■ **Estratto del testo**
31 dicembre 1829 - 24 gennaio 1900 Nominato il 23 marzo 1876 per la categoria 07 - Gli inviati straordinari dopo tre anni di tali funzioni provenienza Piemonte

Commemorazione

 

Atti Parlamentari - Commemorazione
Giuseppe Saracco, Presidente

Signori senatori! [...]
Un lutto ancora, o signori, un grave lutto per l'Italia, e singolarmente per noi. Ieri stesso noi fummo chiamati a rendere un ultimo tributo di affetto al collega Isacco Artom, morto in questa Roma la sera del 23 [sic] di questo mese, fra le braccia de' suoi diletti nipoti. Egli era nato in Asti l'ultimo giorno di dicembre 1829, e mentre parlo, la sua cara città si prepara forse a ricevere la preziosa salma cogli onori dovuti ad uno de' suoi più illustri e benemeriti concittadini.
Io vorrei adesso, o colleghi, che mi fosse concesso dall'angustia del tempo di commemorare degnamente, siccome il cuore di detta, le qualità veramente esimie del collega sventuratamente perduto. Ma se in mezzo a tanta tristezza io fossi pur giunto a raccogliere i miei pensieri, così da poter tessere con meditate parole il supremo elogio di Isacco Artom, dovrei scegliere altro tempo, per compiere il mesto ufficio; ond'io mi stringerò a brevi cenni, che valgano a far conoscere qual uomo egli fosse, e quale perdita abbia fatto il Senato, e con esso la patria, con la morte di così degno cittadino. Altri potrà dire, e dirà, più ampiamente con grande e maggiore autorità dei grandi servigi resi all'Italia dal compianto collega.

■ **Materiale fornito**
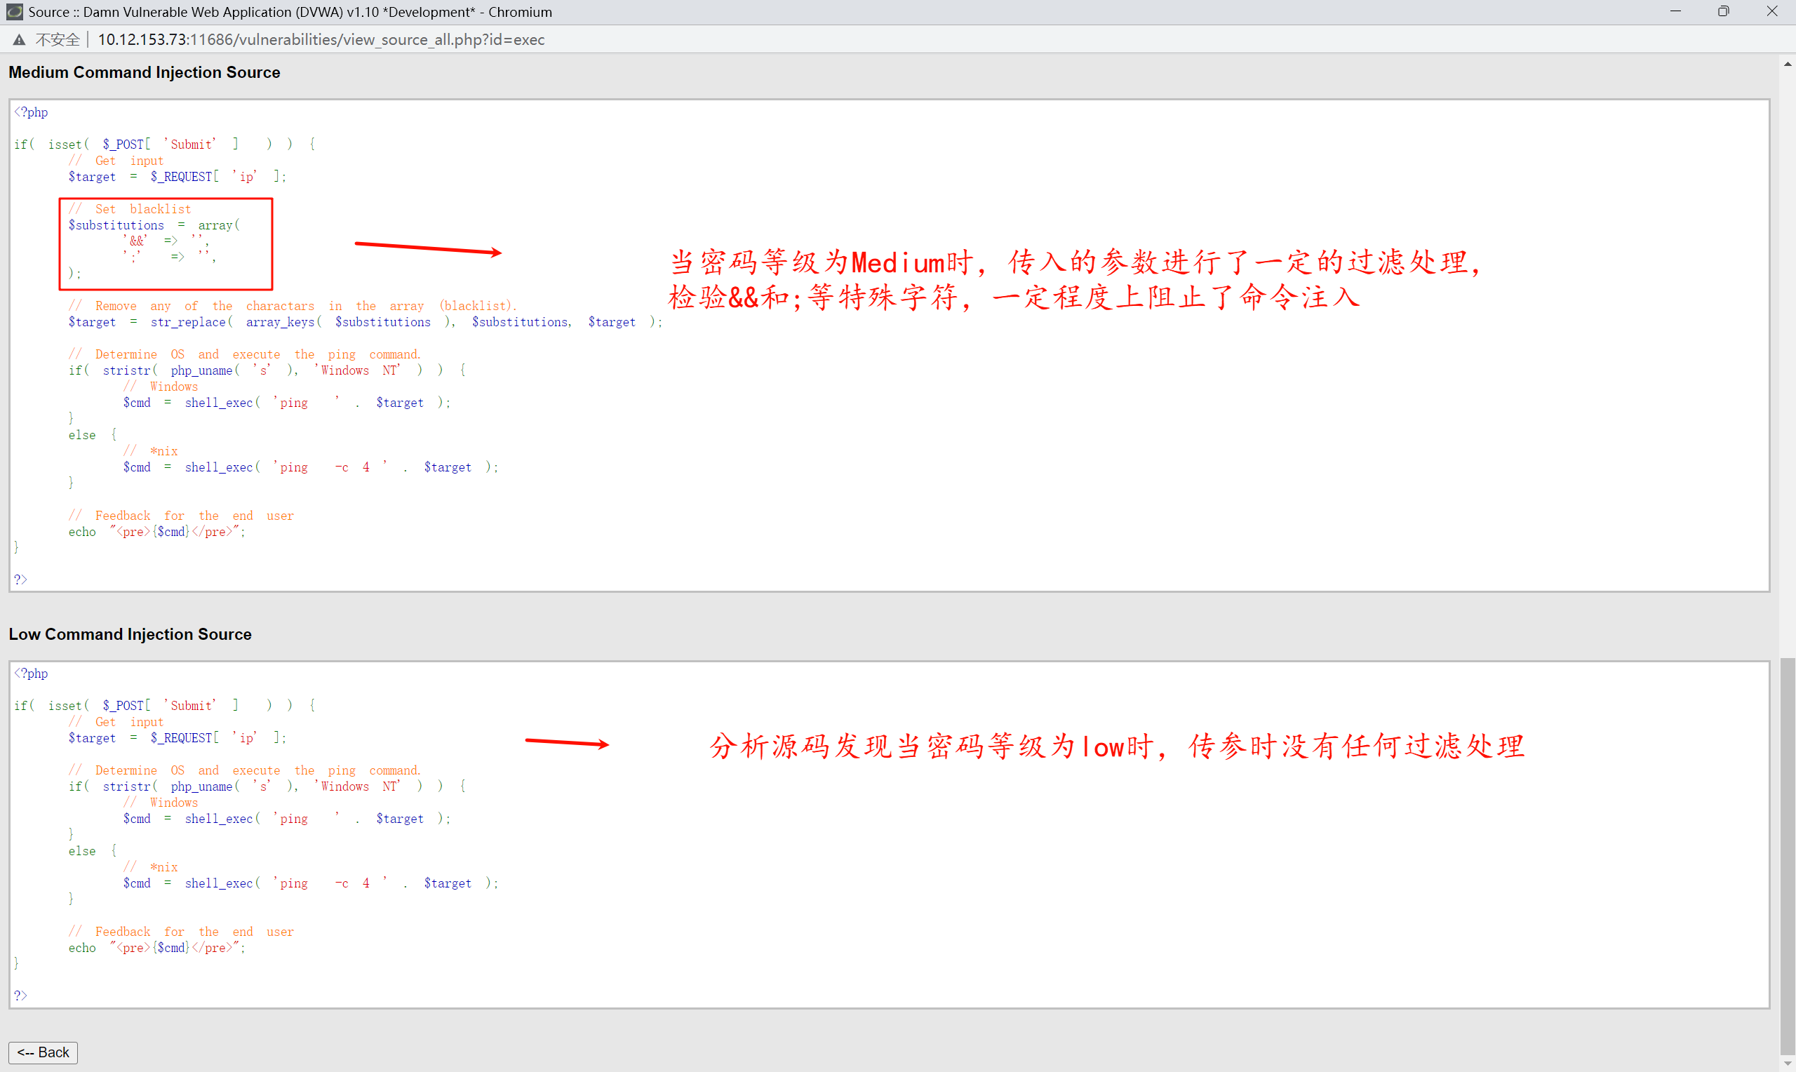Click the red low-level annotation text
Screen dimensions: 1796x1072
[1116, 746]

■ **Consegna**
Prosegua la commemorazione di Isacco Artom pronunciata in Senato, riprendendo subito dopo l'ultima frase riportata.

■ **Elaborato**
Isacco Artom era studente di legge nell'Università di Pisa nel 1848, ed anch'esso fece parte del battaglione universitario, che corse a combattere per la santa causa d'Italia sui campi rimasti gloriosi di Curtatone e di Montanara. Laureatosi di poi nell'Università di Torino, noi lo troviamo volontario, indi applicato nel 1856 presso il Ministero degli affari esteri, addetto al gabinetto particolare del ministro Cavour nel 1858, segretario di legazione a Parigi e consigliere nel 1863. Inviato straordinario e ministro plenipotenziario a Copenhagen ed a Carlsruhe, infine segretario generale nel Ministero degli affari esteri, fino al 1876, quando uscì dal Governo il marchese Visconti Venosta. Chiese allora ed ottenne di essere collocato in aspettativa senza stipendio e più tardi gli fu concesso il riposo.
Tale lo stato di servizio lasciato da Isacco Artom, onde meritò nel 23 marzo 1876, a segno di particolare distinzione, di essere elevato alla dignità di senatore del Regno. Ma di lui si può affermare con sicurezza e verità che non la carica onorava l'uomo, sibbene l'uomo onorava l'ufficio di cui era e rimase lungamente insignito. E bene il conobbe Camillo Cavour, che lo tenne sempre al suo fianco, e l'onorò della sua particolare fiducia nei difficili negoziati che si succedevano in quel tempo, e sempre, fino a che visse l'illustre uomo di Stato; talché l'Artom fu tra gli eletti, che col Nigra egualmente nostro, conobbe più specialmente il pensiero e raccolse direttamente gli insegnamenti di quel Grande, che furono il vangelo di tutta la sua vita politica. Così, nel tempo di poi, sia nelle sue missioni all'estero, e sia ancora nell'esercizio delle sue alte funzioni presso il Ministero degli affari esteri, acquistò fama di singolare perizia e diede prova di possedere l'esperienza politica che si acquista e si rivela particolarmente nelle opere e nei consigli.
Accorto diplomatico, fu di coloro, i quali professano la dottrina che il mezzo migliore per servire il proprio paese è ancor quello di camminare sulla via diritta della verità e della giustizia per tutti.
Uscito fuori dal Governo, il nostro Artom non pensò mai a dolersi di aver lasciato il potere ad altre mani, ma gli parve di poter occupare degnamente e nobilmente il suo tempo, lungi dalle gare infeconde e dai partiti che mirano a succedersi gli uni agli altri nel governo della cosa pubblica.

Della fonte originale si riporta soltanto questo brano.